Stored items:
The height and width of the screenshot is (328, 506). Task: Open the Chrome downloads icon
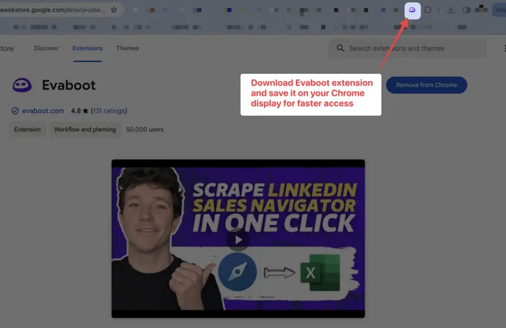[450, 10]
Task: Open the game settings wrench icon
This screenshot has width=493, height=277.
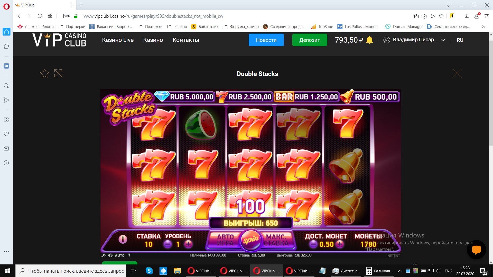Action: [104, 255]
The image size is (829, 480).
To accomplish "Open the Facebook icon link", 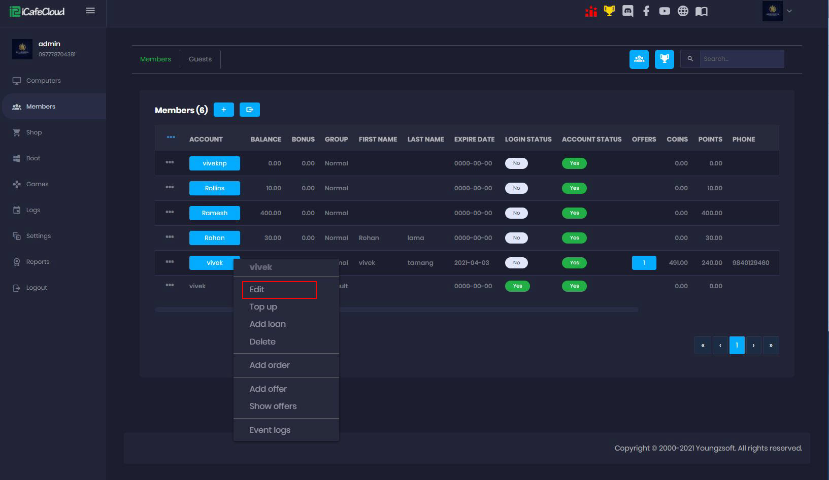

== Work to complete ==
Your copy should run from the line that has "Task: Open the game settings wrench icon" through the last line above, exactly, with both ends in and pictures out.

== Your response ==
Task: Open the game settings wrench icon
This screenshot has width=493, height=277.
Action: [104, 255]
The image size is (829, 480).
To accomplish "Open the Facebook icon link", 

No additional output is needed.